**SOURCE TEXT**
==========

UNITED STATES BANKRUPTCY COURT FOR THE EASTERN DISTRICT OF TENNESSEE
Jul 12, 2013
Case No. 11-30369 (Bankr. E.D. Tenn. Jul. 12, 2013)

Opinion

Case No. 11-30369

07-12-2013

In re KEVIN BRIAN GANDY Debtor


SO ORDERED. THIS ORDER HAS BEEN ENTERED ON THE DOCKET.
PLEASE SEE DOCKET FOR ENTRY DATE.

______________

Richard Stair Jr.

UNITED STATES BANKRUPTCY JUDGE

MEMORANDUM AND ORDER ON

MOTION TO DISMISS CASE

This contested matter is before the court upon the Motion to Dismiss Case (Motion to Dismiss) filed by Elliott Schuchardt, a creditor, on March 26, 2013, asking the court to dismiss the Debtor's bankruptcy case pursuant to 11 U.S.C. § 707(b) (2006). On May 8, 2013, the Debtor filed his Response to Motion to Dismiss Filed by Elliot [sic] Schuchardt, which was amended on May 23, 2013, by Debtor's Amended Response to Motion to Dismiss Filed by Elliot [sic] Schuchardt (collectively, Response to Motion to Dismiss). On May 30, 2013, the court entered a scheduling Order setting forth the issues, which was amended on June 11, 2013, to include as an issue whether Mr. Schuchardt has standing to seek dismissal under § 707(b) given the restrictions of § 707(b)(6) and (7). Thereafter, on July 3, 2013, the court entered an Order directing Mr. Schuchardt to appear on July 18, 2013, to show cause why the Motion to Dismiss should not be denied since the Debtor's Chapter 7 Statement of Current Monthly Income and Means-Test Calculation filed on March 25, 2013, establishes on its face that there is no presumption of abuse given that the Debtor's annualized current monthly income of $51,996.00 on February 3, 2011, was less than the $52,368.00 median income in Tennessee applicable to a family of the Debtor's size, i.e., three. In response to the show cause Order, Mr. Schuchardt filed a Brief in Response to Rule to Show Cause Concerning Schuchardt's Standing to File Motion to Dismiss on July 4, 2013. Because the July 18, 2013 show cause hearing is now unnecessary, it is STRICKEN.

The Debtor commenced his bankruptcy case under Chapter 13 on February 3, 2011, and thereafter converted it to Chapter 7 on March 25, 2013. Because 11 U.S.C. § 348(a) (2006) directs that the order for relief in the converted Chapter 7 case is the date of the filing of the petition, the means test calculation under Chapter 7 is determined as of February 3, 2011, the date the Chapter 13 petition was filed.

Mr. Schuchardt filed the Motion to Dismiss pursuant to § 707(b) which provides, in material part:

(b)(1) After notice and a hearing, the court, on its own motion or on a motion by the United States trustee, trustee (or bankruptcy administrator, if any), or any party in interest, may dismiss a case filed by an individual debtor under this chapter whose debts are primarily consumer debts, or, with the debtor's consent, convert such a case to a case under chapter 11 or 13 of this title, if it finds that the granting of relief would be an abuse of the provisions of this chapter. . . . .

==========

(Pointing records for text and elements)

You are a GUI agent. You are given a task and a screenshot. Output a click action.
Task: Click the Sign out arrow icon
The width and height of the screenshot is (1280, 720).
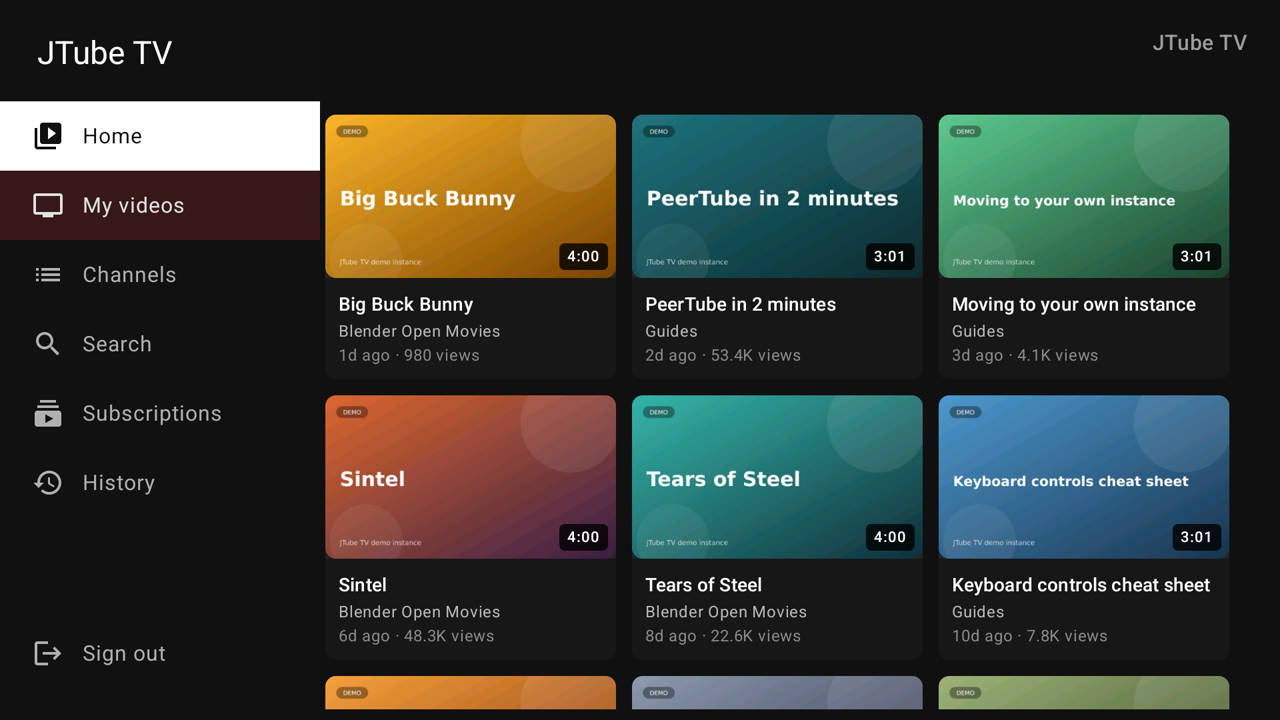pyautogui.click(x=48, y=653)
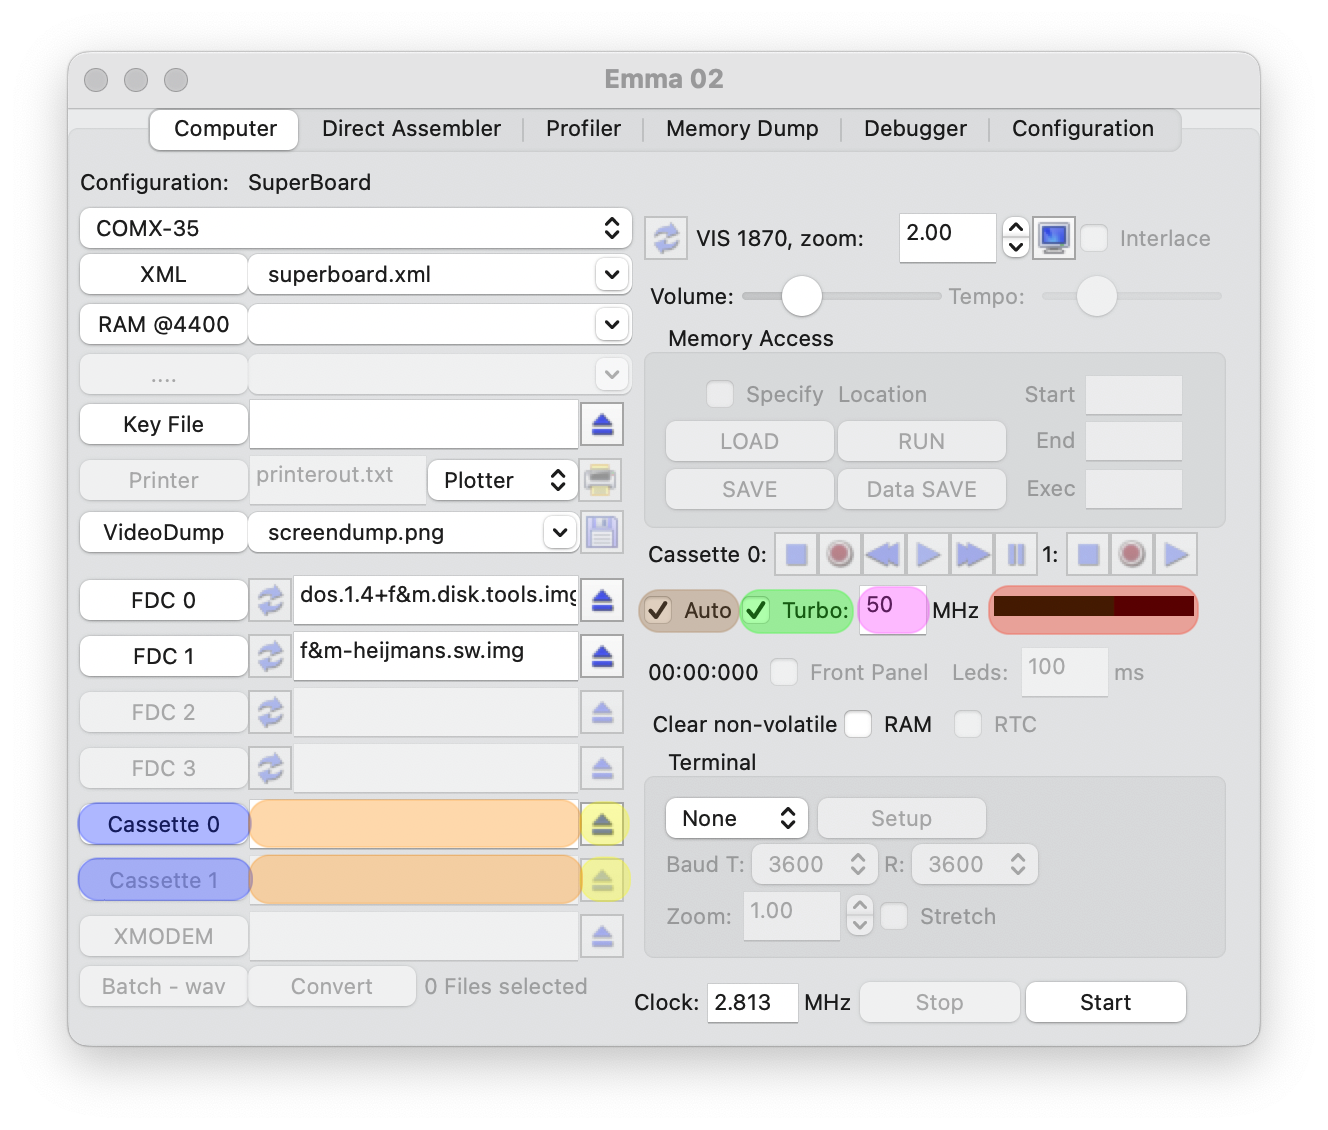Uncheck the Turbo checkbox
The height and width of the screenshot is (1130, 1328).
coord(757,610)
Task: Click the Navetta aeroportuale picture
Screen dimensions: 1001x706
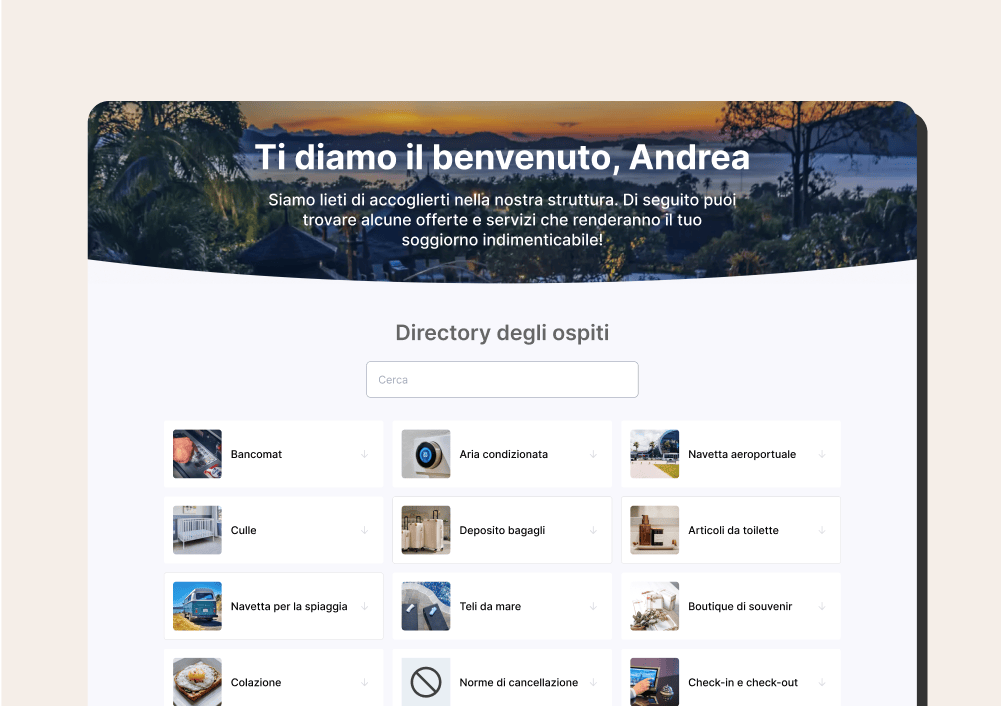Action: tap(654, 454)

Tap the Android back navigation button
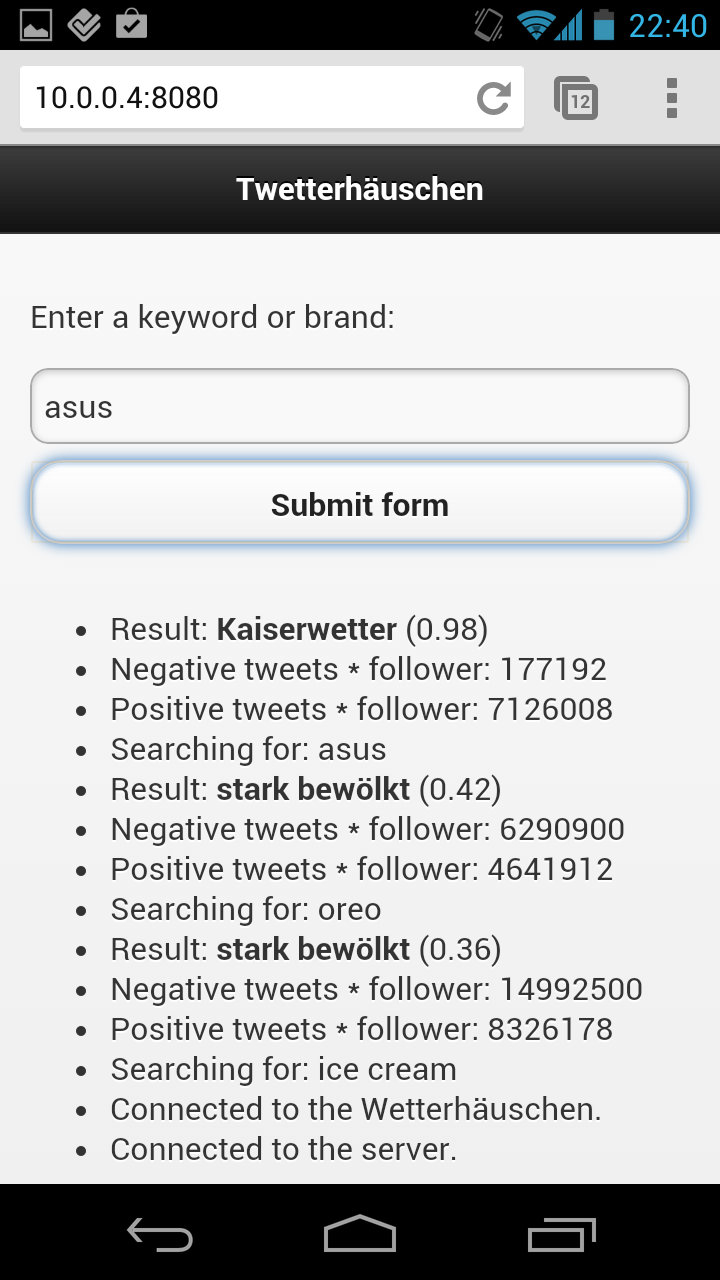point(160,1234)
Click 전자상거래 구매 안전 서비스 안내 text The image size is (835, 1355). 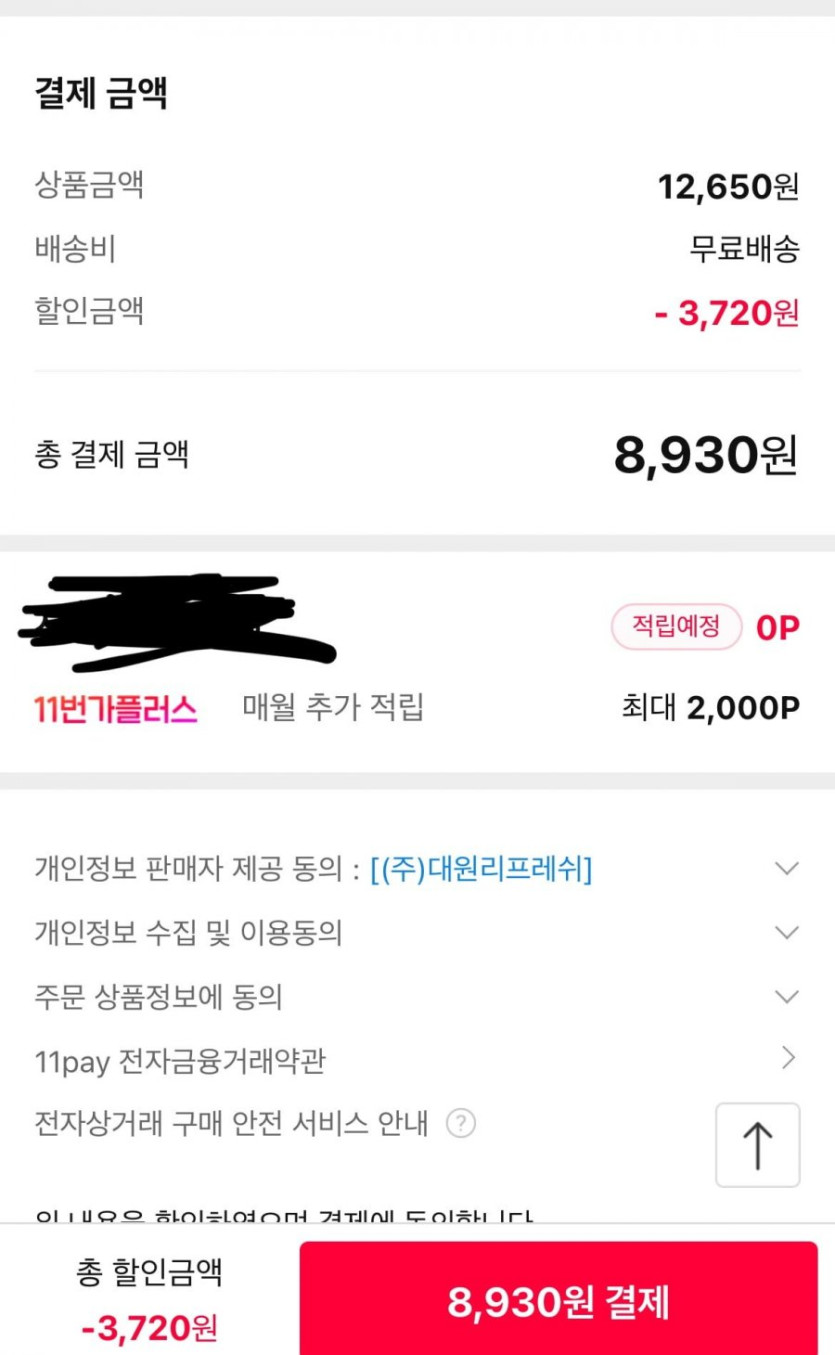click(x=231, y=1123)
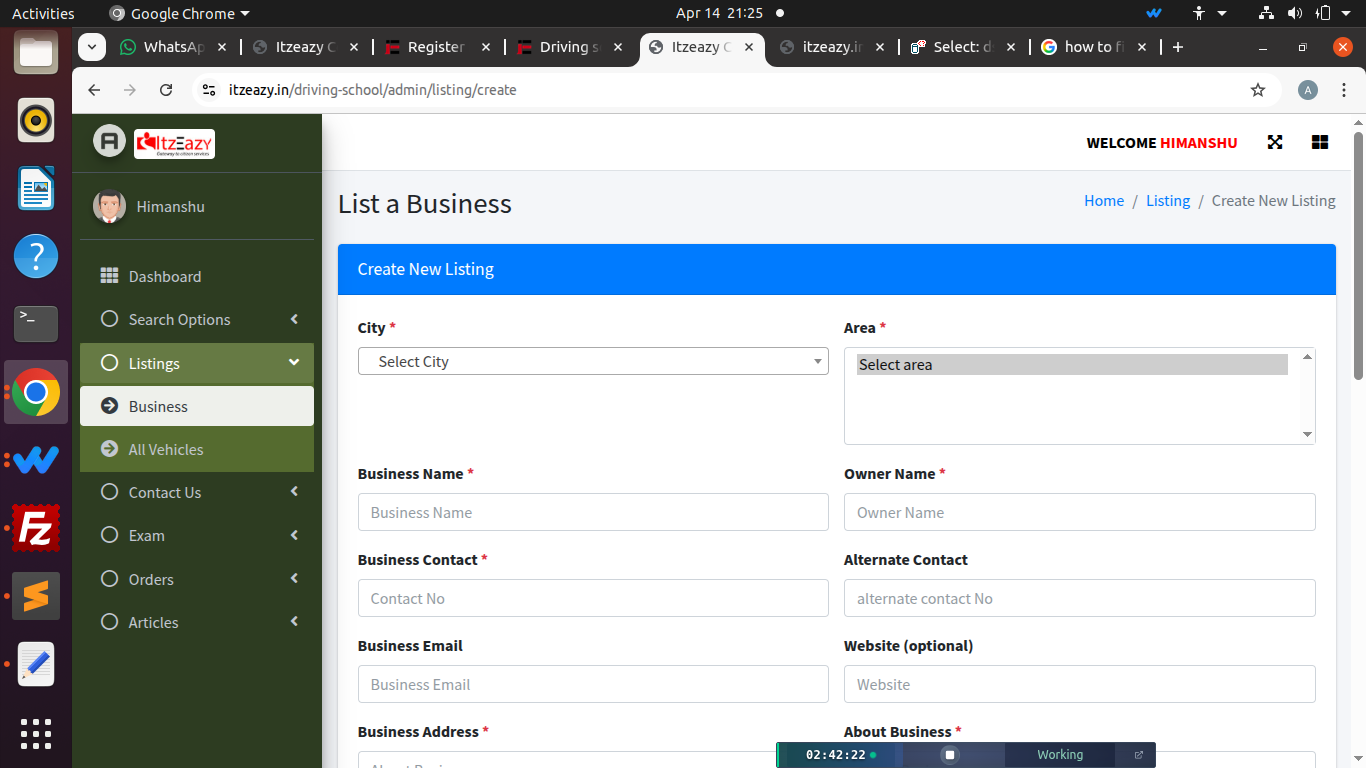The width and height of the screenshot is (1366, 768).
Task: Click the page vertical scrollbar
Action: click(x=1358, y=256)
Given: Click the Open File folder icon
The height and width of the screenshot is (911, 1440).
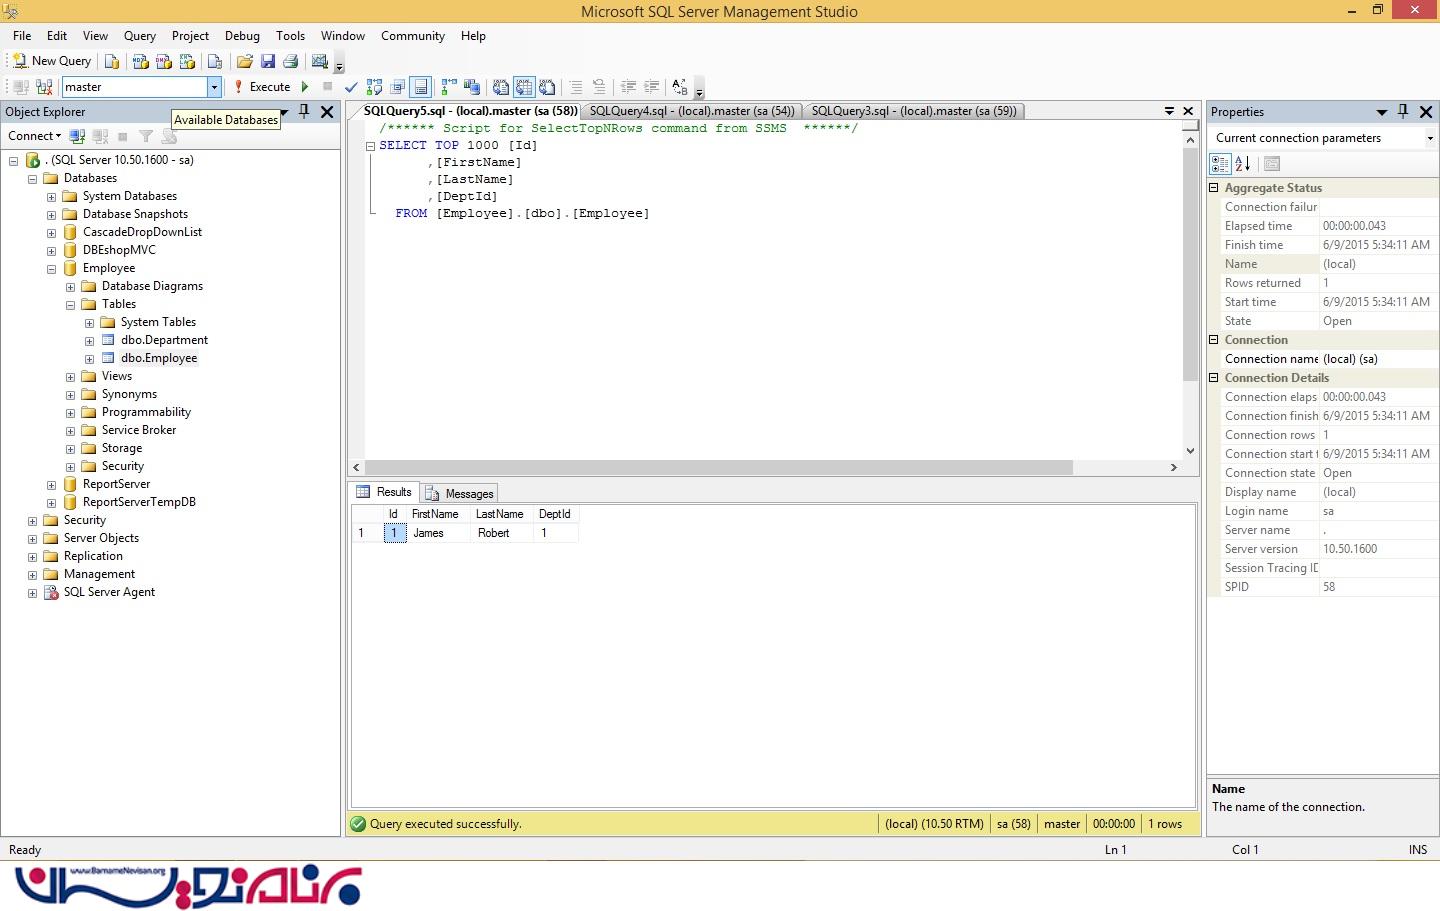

==========

**INSTRUCTION**
In the bankruptcy court order, on what date did the Debtor commence his bankruptcy case under Chapter 13?

**SOLVED PROBLEM**
February 3, 2011